As for me, I am a disabled :wheelchair: behavioral health counselor amongst several other things and can no longer work. I've been experiencing a lot of health problems as of late, so this has really cheered me up and given me a lot of smiles and something to focus on besides sitting at my computer playing games all day! lolz ^_^ I also collect statuettes and figurines of all shapes and forms of Bald Eagles and have a collection of several hundred pieces. I'm a retired Harley owner/rider and widow. I sold my Harley approx. 3 yrs. ago and my husband passed away 17 yrs. ago and I've never remarried. I met my husband while going to school to become a certified auto mechanic, thus working on older cars is/was one of my hobbies or pasttimes. Lastly, I'm a bit of a computer nerd in that I work on pc's for friends doing things like removing viruses, making upgrades and stuff like that. It would be nice to find someone again someday. . . He's gonna have to like Praying Mantises tho!  

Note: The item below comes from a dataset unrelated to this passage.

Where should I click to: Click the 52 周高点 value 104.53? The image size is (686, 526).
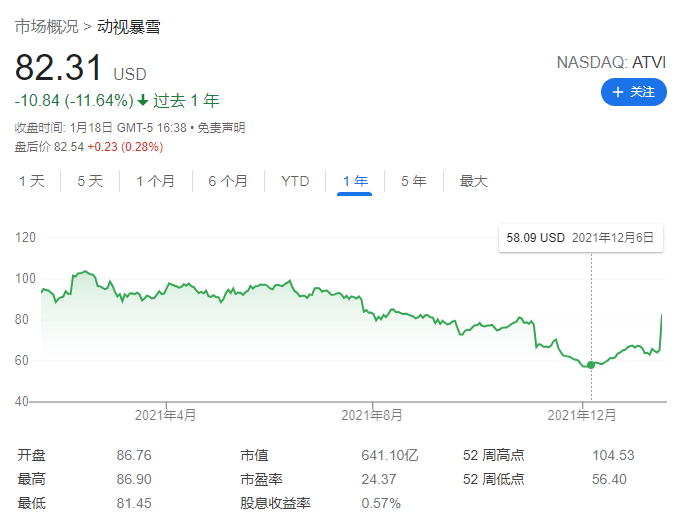(613, 455)
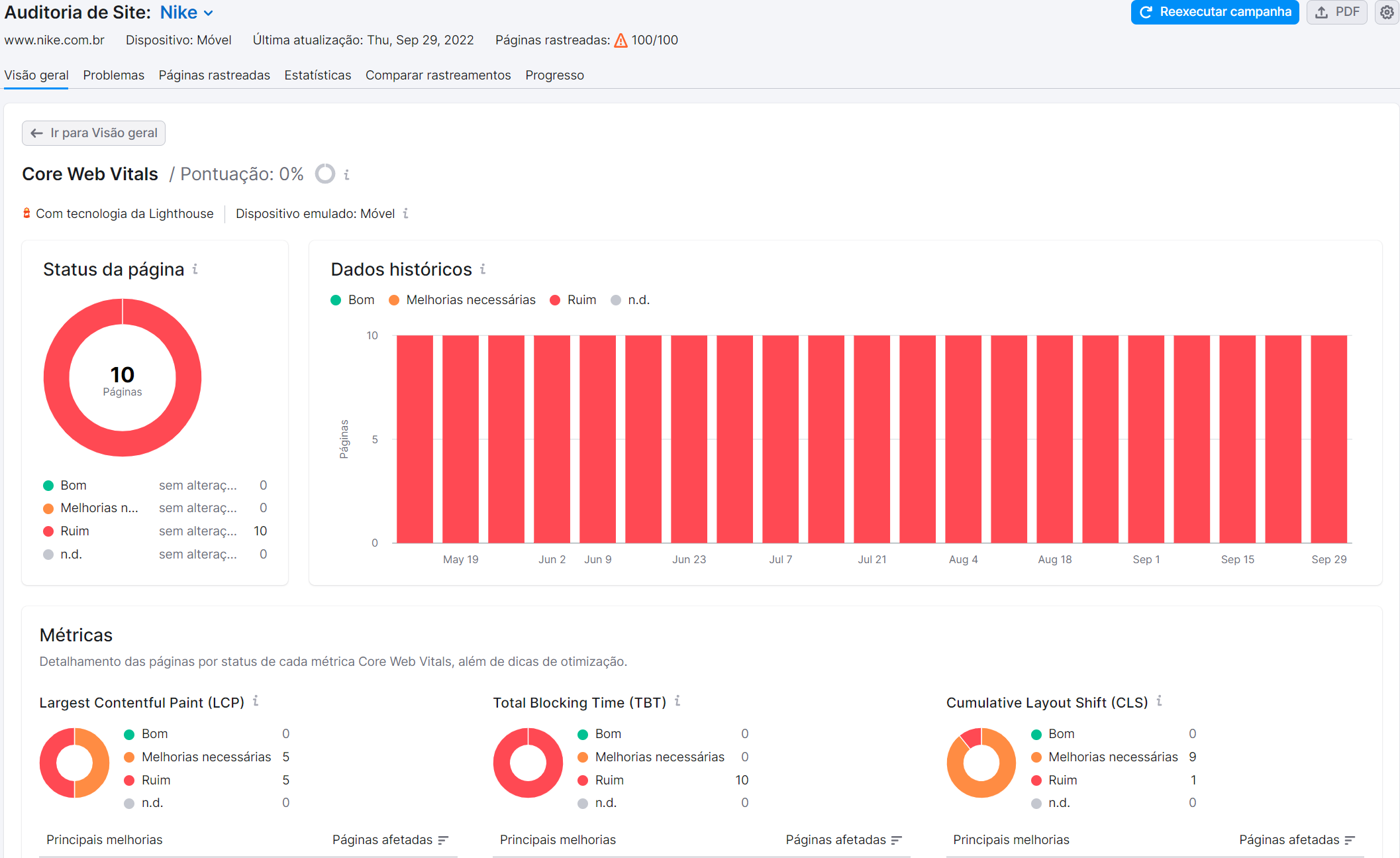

Some of my nymphs should already be nearing first molt as the terrarium is kept around 80 degrees and the first ones appeared about a week ago. They all like to hang around under the lamps where it is really warm. There is only 1 or 2 nymphs hanging on to the top on the other side where the lamps aren't located. My biggest problem and I'm open to suggestions and advice, is the humidity. I have paper towel folded on the bottom that I TRY to keep misted, but the heat of the terrarium dries it out rather quickly and I'm concerned that it's too dry in there for them. How often should I mist it? I mean should I keep that towel wet? Or is it okay to just wet it a couple times a day or what? I never see the nymphs on it or anything so I'm not sure they are getting the water they need. Ideas anyone? I will take some pics and upload them maybe tomorrow. I've got a couple doctor app'ts. tomorrow so I'm gonna be kinda busy, so it might be Saturday before I can take some pics and get them uploaded. I'm really looking forward to this adventure and making some friends here.  I'm definitely going to need you cuz this is all new to me! :helpsmilie:


----------



## agent A (May 9, 2013)

welcome from CT!!! your username reminds me of Lady GaGa, u a fan?? :lol:


----------



## Rick (May 9, 2013)

Welcome. Good luck with your future mantids.


----------



## hibiscusmile (May 9, 2013)

they can be misted each day and are u feeding them fruit flies, they gotta eat something! welcome girl! ps, got pic of the ooth or one of the mantis? prob Chinese?


----------



## aNisip (May 9, 2013)

Hello and welcome to the forum!  Sorry to hear about Tartan, losing a friend is awlays tough :/ ....also sorry to hear about your health misfortunes...but it seems like you perservere through it pretty well though!  I wish you all the best!  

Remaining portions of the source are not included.